╔══

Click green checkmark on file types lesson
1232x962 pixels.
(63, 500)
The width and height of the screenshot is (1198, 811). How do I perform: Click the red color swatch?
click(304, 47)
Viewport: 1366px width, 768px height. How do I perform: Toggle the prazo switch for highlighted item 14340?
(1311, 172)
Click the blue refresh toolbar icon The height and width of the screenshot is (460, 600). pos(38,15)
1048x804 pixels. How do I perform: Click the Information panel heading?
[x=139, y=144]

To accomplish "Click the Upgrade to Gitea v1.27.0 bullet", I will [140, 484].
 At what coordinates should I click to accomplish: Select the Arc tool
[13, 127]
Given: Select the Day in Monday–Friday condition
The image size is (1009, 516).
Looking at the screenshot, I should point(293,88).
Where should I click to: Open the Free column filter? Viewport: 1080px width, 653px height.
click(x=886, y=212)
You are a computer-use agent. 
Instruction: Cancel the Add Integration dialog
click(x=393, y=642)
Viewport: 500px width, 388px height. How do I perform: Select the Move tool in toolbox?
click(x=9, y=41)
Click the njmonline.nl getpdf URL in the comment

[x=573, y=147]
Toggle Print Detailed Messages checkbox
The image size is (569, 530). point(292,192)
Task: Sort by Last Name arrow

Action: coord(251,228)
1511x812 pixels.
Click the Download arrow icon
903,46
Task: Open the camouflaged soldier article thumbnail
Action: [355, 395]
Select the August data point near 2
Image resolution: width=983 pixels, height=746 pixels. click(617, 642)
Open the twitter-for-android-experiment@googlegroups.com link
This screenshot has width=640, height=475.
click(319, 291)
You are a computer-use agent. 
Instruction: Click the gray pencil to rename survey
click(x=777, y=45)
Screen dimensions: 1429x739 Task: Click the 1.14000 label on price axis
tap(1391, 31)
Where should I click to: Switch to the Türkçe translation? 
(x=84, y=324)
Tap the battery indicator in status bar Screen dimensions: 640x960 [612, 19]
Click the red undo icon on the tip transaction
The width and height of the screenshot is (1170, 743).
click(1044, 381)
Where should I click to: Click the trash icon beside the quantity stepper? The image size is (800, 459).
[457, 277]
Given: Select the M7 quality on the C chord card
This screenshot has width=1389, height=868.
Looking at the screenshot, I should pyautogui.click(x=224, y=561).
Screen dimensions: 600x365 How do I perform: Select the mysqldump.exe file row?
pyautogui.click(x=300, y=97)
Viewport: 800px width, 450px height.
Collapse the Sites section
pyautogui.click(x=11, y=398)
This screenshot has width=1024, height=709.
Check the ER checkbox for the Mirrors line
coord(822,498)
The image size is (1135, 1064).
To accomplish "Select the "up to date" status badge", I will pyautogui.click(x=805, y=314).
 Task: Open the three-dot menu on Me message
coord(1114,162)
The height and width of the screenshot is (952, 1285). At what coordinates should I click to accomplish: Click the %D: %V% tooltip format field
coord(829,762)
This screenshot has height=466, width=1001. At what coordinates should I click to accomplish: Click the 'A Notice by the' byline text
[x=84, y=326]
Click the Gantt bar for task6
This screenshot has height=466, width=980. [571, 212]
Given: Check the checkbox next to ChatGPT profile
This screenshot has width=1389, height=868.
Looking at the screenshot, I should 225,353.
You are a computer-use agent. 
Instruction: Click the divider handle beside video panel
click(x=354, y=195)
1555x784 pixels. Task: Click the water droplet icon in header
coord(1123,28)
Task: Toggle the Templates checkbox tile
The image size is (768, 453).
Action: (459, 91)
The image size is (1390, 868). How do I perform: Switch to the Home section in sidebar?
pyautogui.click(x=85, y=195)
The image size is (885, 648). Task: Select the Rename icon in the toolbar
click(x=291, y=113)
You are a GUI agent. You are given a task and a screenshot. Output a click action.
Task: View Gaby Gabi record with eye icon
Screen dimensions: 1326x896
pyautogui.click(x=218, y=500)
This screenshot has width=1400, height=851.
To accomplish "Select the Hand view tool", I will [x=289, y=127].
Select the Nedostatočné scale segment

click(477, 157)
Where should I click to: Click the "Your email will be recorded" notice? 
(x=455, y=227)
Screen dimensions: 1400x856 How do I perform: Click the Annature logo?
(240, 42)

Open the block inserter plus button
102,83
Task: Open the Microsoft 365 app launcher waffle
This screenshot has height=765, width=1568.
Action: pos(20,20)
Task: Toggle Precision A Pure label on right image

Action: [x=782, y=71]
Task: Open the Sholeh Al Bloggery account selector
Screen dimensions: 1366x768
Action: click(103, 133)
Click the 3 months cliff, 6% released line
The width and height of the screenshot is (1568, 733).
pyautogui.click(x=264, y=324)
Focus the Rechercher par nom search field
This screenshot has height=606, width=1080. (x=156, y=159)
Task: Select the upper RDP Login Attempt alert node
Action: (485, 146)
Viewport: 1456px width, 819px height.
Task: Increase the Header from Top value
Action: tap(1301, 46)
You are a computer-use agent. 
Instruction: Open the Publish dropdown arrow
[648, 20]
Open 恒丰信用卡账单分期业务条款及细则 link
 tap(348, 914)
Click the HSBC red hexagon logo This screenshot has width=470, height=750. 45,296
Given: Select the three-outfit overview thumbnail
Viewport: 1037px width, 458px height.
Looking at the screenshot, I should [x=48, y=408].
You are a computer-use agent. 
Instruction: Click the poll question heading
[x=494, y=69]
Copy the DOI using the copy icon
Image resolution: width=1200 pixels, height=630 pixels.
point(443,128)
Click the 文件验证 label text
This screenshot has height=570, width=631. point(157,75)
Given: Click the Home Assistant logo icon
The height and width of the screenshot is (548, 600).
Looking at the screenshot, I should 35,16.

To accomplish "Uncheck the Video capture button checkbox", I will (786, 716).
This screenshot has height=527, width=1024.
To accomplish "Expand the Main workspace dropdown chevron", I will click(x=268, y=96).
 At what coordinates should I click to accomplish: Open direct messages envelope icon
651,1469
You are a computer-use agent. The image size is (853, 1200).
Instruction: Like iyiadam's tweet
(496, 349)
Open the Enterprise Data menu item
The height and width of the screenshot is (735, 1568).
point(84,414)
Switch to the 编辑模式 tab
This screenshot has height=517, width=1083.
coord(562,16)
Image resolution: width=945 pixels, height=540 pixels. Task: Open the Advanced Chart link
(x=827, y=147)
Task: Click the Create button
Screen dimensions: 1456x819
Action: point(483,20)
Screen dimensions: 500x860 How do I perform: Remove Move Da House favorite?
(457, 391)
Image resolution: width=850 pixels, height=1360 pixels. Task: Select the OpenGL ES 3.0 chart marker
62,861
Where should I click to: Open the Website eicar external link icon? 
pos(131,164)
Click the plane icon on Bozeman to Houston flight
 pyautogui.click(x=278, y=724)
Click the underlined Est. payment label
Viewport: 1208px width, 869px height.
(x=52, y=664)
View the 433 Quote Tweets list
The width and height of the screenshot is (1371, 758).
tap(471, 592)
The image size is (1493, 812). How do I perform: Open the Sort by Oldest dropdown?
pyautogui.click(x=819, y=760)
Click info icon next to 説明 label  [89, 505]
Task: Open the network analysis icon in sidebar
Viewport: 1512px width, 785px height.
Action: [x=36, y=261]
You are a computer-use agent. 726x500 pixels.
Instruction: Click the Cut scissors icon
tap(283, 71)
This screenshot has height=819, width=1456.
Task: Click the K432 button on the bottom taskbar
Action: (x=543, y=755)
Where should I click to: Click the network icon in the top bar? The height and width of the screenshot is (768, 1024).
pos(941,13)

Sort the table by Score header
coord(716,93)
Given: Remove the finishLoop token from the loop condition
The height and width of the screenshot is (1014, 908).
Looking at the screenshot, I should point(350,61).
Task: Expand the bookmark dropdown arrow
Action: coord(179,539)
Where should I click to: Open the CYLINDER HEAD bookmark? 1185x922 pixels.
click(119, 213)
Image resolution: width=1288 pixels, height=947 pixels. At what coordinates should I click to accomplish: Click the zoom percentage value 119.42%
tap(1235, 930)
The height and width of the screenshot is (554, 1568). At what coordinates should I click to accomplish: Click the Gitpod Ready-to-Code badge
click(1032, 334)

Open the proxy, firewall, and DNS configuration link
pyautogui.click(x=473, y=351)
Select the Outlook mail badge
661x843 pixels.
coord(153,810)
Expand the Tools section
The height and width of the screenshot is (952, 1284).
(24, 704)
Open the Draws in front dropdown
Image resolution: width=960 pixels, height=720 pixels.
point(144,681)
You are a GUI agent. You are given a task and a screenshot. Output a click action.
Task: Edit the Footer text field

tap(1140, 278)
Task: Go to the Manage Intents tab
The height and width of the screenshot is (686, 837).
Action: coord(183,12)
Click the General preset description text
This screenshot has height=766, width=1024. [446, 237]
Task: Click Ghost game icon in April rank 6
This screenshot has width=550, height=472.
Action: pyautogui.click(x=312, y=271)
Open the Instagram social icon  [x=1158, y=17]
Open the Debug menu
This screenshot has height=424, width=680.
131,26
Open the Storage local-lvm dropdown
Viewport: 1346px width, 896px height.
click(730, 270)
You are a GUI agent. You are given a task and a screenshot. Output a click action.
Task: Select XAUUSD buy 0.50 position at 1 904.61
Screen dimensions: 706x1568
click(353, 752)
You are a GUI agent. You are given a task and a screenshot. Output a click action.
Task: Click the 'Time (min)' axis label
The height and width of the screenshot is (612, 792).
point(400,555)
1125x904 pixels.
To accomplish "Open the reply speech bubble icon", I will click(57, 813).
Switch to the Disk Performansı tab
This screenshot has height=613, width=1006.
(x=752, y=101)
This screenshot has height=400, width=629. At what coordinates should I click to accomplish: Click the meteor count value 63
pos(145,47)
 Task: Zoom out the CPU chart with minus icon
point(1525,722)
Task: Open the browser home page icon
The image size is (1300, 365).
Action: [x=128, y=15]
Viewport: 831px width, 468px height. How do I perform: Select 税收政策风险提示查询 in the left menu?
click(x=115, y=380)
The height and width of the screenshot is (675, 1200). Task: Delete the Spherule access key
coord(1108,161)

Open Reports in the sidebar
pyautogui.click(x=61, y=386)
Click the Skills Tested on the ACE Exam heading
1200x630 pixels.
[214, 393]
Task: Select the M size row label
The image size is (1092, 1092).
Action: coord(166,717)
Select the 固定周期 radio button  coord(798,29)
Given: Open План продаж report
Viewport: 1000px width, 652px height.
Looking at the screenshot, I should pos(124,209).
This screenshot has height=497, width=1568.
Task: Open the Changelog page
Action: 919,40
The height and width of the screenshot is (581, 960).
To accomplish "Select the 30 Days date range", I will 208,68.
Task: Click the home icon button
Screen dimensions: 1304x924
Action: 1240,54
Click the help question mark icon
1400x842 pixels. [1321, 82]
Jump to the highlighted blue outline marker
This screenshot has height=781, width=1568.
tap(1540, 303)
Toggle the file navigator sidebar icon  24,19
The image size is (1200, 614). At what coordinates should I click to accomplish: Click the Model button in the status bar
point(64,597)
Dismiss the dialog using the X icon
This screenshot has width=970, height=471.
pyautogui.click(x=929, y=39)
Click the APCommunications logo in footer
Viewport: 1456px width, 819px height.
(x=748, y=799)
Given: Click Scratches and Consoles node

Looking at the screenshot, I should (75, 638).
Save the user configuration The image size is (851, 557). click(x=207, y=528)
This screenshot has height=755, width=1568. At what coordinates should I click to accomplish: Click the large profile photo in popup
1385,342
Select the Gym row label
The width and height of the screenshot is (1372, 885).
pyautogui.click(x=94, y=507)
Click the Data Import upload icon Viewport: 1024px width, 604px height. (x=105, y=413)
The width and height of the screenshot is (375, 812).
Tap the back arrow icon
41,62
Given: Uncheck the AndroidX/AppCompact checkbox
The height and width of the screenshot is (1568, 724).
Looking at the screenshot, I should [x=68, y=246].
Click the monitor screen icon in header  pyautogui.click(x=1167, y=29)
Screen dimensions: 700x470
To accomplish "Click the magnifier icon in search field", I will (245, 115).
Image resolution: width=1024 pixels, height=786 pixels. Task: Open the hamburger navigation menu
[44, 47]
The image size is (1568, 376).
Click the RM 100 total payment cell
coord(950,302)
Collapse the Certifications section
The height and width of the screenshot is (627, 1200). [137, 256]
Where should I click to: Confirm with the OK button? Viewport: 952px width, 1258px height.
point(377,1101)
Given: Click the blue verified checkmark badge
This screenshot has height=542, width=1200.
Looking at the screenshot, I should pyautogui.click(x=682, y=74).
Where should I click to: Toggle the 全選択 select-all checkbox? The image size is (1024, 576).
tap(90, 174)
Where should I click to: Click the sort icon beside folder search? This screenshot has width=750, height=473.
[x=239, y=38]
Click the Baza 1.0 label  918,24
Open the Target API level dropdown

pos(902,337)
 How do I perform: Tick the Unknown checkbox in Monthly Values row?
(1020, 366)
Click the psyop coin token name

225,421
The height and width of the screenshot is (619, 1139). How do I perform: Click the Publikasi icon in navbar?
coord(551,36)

╚══

→ **WORK TO COMPLETE**: Convert the lines of the records above into a JSON list of strings, one string per line with blank lines omitted, starting at the line that contains "Screen dimensions: 500x860" and ending after the line that contains "pos(131,164)".

→ **FINISHED EXERCISE**:
[
  "Screen dimensions: 500x860 How do I perform: Remove Move Da House favorite?",
  "(457, 391)",
  "Image resolution: width=850 pixels, height=1360 pixels. Task: Select the OpenGL ES 3.0 chart marker",
  "62,861",
  "Where should I click to: Open the Website eicar external link icon? ",
  "pos(131,164)"
]